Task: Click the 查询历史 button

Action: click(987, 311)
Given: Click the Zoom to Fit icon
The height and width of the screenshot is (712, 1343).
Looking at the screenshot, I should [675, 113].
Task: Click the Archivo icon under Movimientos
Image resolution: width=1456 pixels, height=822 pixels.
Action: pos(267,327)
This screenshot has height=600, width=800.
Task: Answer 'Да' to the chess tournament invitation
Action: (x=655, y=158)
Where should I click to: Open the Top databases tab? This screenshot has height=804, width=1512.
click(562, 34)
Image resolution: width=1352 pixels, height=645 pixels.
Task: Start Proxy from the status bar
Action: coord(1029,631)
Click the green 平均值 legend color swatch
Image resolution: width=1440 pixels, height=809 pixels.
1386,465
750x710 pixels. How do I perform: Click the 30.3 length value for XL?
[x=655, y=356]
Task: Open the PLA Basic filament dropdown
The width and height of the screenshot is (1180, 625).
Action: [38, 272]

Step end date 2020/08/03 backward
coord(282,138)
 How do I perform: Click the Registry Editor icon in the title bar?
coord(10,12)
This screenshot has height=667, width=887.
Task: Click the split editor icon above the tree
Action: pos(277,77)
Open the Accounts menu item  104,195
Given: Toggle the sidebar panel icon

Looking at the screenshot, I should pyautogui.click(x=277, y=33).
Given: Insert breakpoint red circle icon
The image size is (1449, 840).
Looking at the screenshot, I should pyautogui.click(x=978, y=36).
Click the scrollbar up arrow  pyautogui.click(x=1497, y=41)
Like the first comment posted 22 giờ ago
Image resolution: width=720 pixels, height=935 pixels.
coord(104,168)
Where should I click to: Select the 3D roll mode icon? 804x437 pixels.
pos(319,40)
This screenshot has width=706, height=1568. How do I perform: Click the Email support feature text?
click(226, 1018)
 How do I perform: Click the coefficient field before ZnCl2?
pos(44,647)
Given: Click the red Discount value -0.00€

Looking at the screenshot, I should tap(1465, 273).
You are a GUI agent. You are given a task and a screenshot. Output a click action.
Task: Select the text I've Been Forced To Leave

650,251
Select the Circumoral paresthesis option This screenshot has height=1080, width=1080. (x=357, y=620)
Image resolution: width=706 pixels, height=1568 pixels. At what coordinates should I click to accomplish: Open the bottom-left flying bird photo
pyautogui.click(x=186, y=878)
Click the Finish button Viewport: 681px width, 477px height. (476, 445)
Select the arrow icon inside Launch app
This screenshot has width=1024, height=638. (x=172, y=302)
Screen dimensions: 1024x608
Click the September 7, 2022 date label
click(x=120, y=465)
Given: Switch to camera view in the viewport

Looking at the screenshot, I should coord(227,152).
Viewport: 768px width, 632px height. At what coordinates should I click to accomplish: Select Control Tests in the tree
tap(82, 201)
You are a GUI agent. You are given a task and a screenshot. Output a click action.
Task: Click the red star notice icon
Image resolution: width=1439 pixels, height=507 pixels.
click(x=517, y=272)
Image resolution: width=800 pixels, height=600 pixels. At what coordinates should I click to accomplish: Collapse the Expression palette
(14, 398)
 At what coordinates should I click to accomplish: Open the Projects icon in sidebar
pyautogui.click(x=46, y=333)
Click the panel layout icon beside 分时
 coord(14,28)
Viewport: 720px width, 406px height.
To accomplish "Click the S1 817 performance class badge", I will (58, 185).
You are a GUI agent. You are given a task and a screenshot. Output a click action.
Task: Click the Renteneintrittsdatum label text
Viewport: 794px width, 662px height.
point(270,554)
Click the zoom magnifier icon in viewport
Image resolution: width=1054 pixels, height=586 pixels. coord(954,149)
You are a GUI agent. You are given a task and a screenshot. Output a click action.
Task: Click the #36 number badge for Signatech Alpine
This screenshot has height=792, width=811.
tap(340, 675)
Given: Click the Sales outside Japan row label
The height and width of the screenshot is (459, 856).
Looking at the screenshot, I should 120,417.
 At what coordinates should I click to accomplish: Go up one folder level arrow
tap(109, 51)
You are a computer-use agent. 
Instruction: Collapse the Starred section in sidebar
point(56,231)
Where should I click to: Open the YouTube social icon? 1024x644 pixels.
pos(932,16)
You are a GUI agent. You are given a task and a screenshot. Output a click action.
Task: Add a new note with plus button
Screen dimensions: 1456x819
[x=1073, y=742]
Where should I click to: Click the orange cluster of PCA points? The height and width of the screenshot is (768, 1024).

_Your goal_. Update the entries above by replacing every occurrence of "Where should I click to" with "Where do I click to" and keeping all other text unchanged.

_Correct response_.
Task: Click the 查询历史 button

Action: click(987, 311)
Given: Click the Zoom to Fit icon
The height and width of the screenshot is (712, 1343).
Looking at the screenshot, I should [675, 113].
Task: Click the Archivo icon under Movimientos
Image resolution: width=1456 pixels, height=822 pixels.
Action: pos(267,327)
This screenshot has height=600, width=800.
Task: Answer 'Да' to the chess tournament invitation
Action: (x=655, y=158)
Where do I click to: Open the Top databases tab? This screenshot has height=804, width=1512.
click(562, 34)
Image resolution: width=1352 pixels, height=645 pixels.
Task: Start Proxy from the status bar
Action: coord(1029,631)
Click the green 平均值 legend color swatch
Image resolution: width=1440 pixels, height=809 pixels.
1386,465
750x710 pixels. How do I perform: Click the 30.3 length value for XL?
[x=655, y=356]
Task: Open the PLA Basic filament dropdown
The width and height of the screenshot is (1180, 625).
Action: [38, 272]

Step end date 2020/08/03 backward
coord(282,138)
 How do I perform: Click the Registry Editor icon in the title bar?
coord(10,12)
This screenshot has height=667, width=887.
Task: Click the split editor icon above the tree
Action: pos(277,77)
Open the Accounts menu item  104,195
Given: Toggle the sidebar panel icon

Looking at the screenshot, I should pyautogui.click(x=277, y=33).
Given: Insert breakpoint red circle icon
The image size is (1449, 840).
Looking at the screenshot, I should pyautogui.click(x=978, y=36).
Click the scrollbar up arrow  pyautogui.click(x=1497, y=41)
Like the first comment posted 22 giờ ago
Image resolution: width=720 pixels, height=935 pixels.
coord(104,168)
Where do I click to: Select the 3D roll mode icon? 804x437 pixels.
pos(319,40)
This screenshot has width=706, height=1568. How do I perform: Click the Email support feature text?
click(226, 1018)
 How do I perform: Click the coefficient field before ZnCl2?
pos(44,647)
Given: Click the red Discount value -0.00€

Looking at the screenshot, I should tap(1465, 273).
You are a GUI agent. You are given a task and a screenshot. Output a click action.
Task: Select the text I've Been Forced To Leave

650,251
Select the Circumoral paresthesis option This screenshot has height=1080, width=1080. (x=357, y=620)
Image resolution: width=706 pixels, height=1568 pixels. At what coordinates should I click to accomplish: Open the bottom-left flying bird photo
pyautogui.click(x=186, y=878)
Click the Finish button Viewport: 681px width, 477px height. (476, 445)
Select the arrow icon inside Launch app
This screenshot has width=1024, height=638. (x=172, y=302)
Screen dimensions: 1024x608
Click the September 7, 2022 date label
click(x=120, y=465)
Given: Switch to camera view in the viewport

Looking at the screenshot, I should coord(227,152).
Viewport: 768px width, 632px height. At what coordinates should I click to accomplish: Select Control Tests in the tree
tap(82, 201)
You are a GUI agent. You are given a task and a screenshot. Output a click action.
Task: Click the red star notice icon
Image resolution: width=1439 pixels, height=507 pixels.
click(x=517, y=272)
Image resolution: width=800 pixels, height=600 pixels. At what coordinates should I click to accomplish: Collapse the Expression palette
(14, 398)
 At what coordinates should I click to accomplish: Open the Projects icon in sidebar
pyautogui.click(x=46, y=333)
Click the panel layout icon beside 分时
 coord(14,28)
Viewport: 720px width, 406px height.
To accomplish "Click the S1 817 performance class badge", I will (58, 185).
You are a GUI agent. You are given a task and a screenshot. Output a click action.
Task: Click the Renteneintrittsdatum label text
Viewport: 794px width, 662px height.
point(270,554)
Click the zoom magnifier icon in viewport
Image resolution: width=1054 pixels, height=586 pixels. coord(954,149)
You are a GUI agent. You are given a task and a screenshot. Output a click action.
Task: Click the #36 number badge for Signatech Alpine
This screenshot has height=792, width=811.
tap(340, 675)
Given: Click the Sales outside Japan row label
The height and width of the screenshot is (459, 856).
Looking at the screenshot, I should 120,417.
 At what coordinates should I click to accomplish: Go up one folder level arrow
tap(109, 51)
You are a computer-use agent. 
Instruction: Collapse the Starred section in sidebar
point(56,231)
Where do I click to: Open the YouTube social icon? 1024x644 pixels.
pos(932,16)
You are a GUI agent. You are given a task and a screenshot. Output a click action.
Task: Add a new note with plus button
Screen dimensions: 1456x819
[x=1073, y=742]
Where do I click to: Click the orange cluster of PCA points? The height and width of the screenshot is (768, 1024).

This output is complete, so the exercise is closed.